Please note that this post is from 2018. Evaluate with care and in light of later events.

In the year before the Supreme Court decided Katz and Berger, President Lyndon B. Johnson’s Crime Commission concluded:

The present status of the law with respect to wiretaps and bugging is intolerable. It serves the interests neither of privacy nor of law enforcement.1

But why does informational privacy matter? Why not simply revise the law to favor law enforcement? In terms reflect the classic “marketplace of ideas” justifications of the First Amendment, the Commission explained the importance of privacy to democracy:

In a democratic society privacy of communication is essential if citizens are to think and act creatively and constructively.
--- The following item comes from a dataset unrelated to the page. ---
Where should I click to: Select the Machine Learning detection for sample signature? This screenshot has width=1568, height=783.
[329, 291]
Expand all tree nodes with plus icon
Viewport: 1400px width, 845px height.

Fear or suspicion that one’s speech is being monitored by a stranger, even without the reality of such activity, can have a seriously inhibiting effect upon the willingness to voice critical and constructive ideas. When dissent from the popular view is discouraged, intellectual controversy is smothered, the process for testing new concepts and ideas is hindered and desireable change is slowed. External restraints, of which electronic surveillance is but one possibility, are thus repugnant to citizens of such a society.2

Whether this democratic justification for broadly unconstrained speech still fully holds when “fake news” and hate speech play an unsettling role in the public sphere—as many believe it does in 2018—is a matter of active debate.

Relatedly, concerns about government monitoring and invasions of private communications (perhaps in the guise of chasing “leaks” to the press), and the potential of such interference to inhibit “desireable change,” is also a live and concerning issue in 2018.

Given issues like these, is the Crime Commission’s 1967 justification for communications privacy a hopelessly outdated and even naïve one in 2018?


  1. The Challenge of Crime in a Free Society: A Report by the President’s Commission on Law Enforcement and Administration of Justice (Washington, D.C.: U.S. Govt. Print. Off., 1967): 203.
  2. Ibid., 202.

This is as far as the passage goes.